Convert Decade to Century (dec → c)
The decade equals ten years and is used in historical, cultural, and demographic context worldwide.
Decade to Century Conversion Table
10 common values| Decade | Century |
|---|---|
| 1 dec | 0.1 c |
| 5 dec | 0.5 c |
| 10 dec | 1 c |
| 30 dec | 3 c |
| 60 dec | 6 c |
| 120 dec | 12 c |
| 300 dec | 30 c |
| 600 dec | 60 c |
| 1,800 dec | 180 c |
| 3,600 dec | 360 c |
How to Convert Decade to Century Manually
Step by StepConverting decades to centuries is straightforward: multiply by the conversion factor. Follow these three steps to do it by hand or in your head.
- 1Take your value in decadesStart with the number of decades (dec) you want to convert.
- 2Multiply by 0.1The conversion factor from dec to c is 0.1. Multiply your value by this number.
- 3Read the result in centuriesThe result is your value in centuries (c).
Formula
Multiply the value in decades by 0.1. For the reverse direction, multiply by 10.
c = dec × 0.1dec = c × 10Tips
Use these in everyday conversions- 1 decade = 10 years = 3652.5 days.
- Informally: "decade" often implies a named block (2020s) not a rolling 10-year window.
- Rare in science; use "years" for precision.
Common Mistakes
Avoid these- Starting decades at year 0 vs. year 1 — "2020s" starts Jan 2020, but technically the third millennium's first decade began in 2001.

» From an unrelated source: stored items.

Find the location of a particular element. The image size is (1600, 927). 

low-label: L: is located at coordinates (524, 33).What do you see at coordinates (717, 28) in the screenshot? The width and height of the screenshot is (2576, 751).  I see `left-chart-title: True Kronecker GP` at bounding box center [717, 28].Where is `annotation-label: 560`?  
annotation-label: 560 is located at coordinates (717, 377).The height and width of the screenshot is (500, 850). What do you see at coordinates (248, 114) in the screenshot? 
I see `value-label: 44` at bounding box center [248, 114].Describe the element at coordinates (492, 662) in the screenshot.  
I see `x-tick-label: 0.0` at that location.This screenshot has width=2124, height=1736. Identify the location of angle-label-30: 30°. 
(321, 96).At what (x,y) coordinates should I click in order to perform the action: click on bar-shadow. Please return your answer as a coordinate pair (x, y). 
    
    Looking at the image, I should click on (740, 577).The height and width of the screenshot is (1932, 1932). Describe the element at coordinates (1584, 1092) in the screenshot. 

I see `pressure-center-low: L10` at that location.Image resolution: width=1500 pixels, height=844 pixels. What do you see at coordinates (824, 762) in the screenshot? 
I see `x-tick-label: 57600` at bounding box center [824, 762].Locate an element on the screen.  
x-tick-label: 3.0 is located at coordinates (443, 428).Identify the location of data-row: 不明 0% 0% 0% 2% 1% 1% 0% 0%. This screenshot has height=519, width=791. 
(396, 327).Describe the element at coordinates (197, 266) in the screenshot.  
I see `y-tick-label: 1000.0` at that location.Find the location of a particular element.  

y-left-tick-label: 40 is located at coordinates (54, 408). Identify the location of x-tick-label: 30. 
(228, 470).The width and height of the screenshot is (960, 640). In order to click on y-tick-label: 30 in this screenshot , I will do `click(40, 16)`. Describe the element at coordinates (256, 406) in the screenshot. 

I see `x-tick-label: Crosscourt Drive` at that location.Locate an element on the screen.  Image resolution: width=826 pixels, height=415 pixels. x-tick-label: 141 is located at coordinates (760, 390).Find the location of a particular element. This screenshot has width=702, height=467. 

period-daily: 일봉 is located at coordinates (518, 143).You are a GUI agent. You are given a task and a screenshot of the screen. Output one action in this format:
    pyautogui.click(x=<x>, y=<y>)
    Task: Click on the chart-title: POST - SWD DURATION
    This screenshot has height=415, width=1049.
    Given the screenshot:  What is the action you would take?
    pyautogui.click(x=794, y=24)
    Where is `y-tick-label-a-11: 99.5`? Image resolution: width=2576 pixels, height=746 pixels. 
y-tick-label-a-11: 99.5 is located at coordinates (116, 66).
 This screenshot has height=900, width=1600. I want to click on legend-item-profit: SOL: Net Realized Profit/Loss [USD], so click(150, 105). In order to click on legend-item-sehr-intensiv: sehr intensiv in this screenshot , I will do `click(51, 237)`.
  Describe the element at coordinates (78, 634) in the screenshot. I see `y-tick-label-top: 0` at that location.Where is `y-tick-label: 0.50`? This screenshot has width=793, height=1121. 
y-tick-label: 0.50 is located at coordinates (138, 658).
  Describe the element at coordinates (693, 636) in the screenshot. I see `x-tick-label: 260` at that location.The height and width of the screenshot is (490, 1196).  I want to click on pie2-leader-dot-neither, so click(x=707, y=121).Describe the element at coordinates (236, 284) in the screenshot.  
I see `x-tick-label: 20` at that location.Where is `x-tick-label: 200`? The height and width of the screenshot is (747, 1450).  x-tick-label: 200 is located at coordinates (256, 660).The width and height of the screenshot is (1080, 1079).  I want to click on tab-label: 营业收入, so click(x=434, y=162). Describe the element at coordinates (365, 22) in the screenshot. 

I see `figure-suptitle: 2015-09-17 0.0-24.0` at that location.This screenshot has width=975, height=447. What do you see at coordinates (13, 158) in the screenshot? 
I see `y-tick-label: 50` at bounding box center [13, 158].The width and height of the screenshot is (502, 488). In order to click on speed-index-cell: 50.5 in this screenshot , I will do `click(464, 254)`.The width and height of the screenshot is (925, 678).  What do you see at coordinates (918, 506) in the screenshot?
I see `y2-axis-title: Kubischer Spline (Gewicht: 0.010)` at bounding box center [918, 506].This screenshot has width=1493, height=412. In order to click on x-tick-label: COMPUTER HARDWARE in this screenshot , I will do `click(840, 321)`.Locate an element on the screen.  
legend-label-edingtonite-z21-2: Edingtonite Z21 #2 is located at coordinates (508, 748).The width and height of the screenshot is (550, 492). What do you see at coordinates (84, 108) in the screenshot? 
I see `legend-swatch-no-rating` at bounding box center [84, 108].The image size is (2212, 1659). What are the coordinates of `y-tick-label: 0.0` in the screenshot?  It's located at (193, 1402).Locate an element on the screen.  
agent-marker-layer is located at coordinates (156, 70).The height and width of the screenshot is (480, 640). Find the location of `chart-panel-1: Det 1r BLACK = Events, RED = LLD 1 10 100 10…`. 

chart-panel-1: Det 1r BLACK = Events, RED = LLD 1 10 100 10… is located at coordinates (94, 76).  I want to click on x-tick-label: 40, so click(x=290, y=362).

- Using "decade" for financial or scientific precision — use years.
- Assuming exact 10 × 365 days — forgets leap years.
About Decade and Century
What is the Decade?
The decade equals exactly 10 years (3,652.5 days, using the Julian year) and is the standard unit for medium-term historical, cultural, and demographic discussion. Common uses include 'the 1960s,' 'the past decade,' and 'a decade-long study.' Census data, climate trends, generational analysis, and economic cycles are often reported in decade increments. The word derives from the Greek 'dekas' (group of ten), and the concept of grouping years by tens is ancient. The decade relates to the year (10 years = 1 decade), the century (10 decades = 1 century), and the millennium (100 decades = 1 millennium). 'Decade' calendars (the Babylonian and ancient Egyptian decans) used 10-day weeks, but the modern decade is purely a tens-of-years count. Famous historical decades include 'the Roaring Twenties,' 'the Sixties,' and 'the Aughts.'
- Historical-period references
- Long-term infrastructure planning
- Cultural and generational discussion
The 2010s, the 1960s. Average car lifespan: 1–2 decades. UK monarch average reign: 2–3 decades.
What is the Century?
The century equals exactly 100 years and is the standard unit for major historical periods, generational shifts, and long-term cultural analysis. The word comes from the Latin 'centum' (one hundred). Centuries are conventionally numbered with the year 1 starting the 1st century, so the 21st century runs from 2001 to 2100 (a common confusion: the year 2000 was the last year of the 20th century, not the start of the 21st). Centuries are central in historical writing — 'the 18th century,' 'mid-19th-century literature' — and in cricket, where a 'century' is a batsman scoring 100 runs in a single innings. The century relates to the year (100 years = 1 century), the decade (10 decades = 1 century), and the millennium (10 centuries = 1 millennium). The Roman 'centurion' commanded a century of soldiers (originally 100 men).
- Historical period and era references
- Long-term climate and geological trends
- Cricket batting milestones (a "century" = 100 runs)
The 20th century = 1901–2000. A century-old building. Modern human civilisation spans tens of centuries.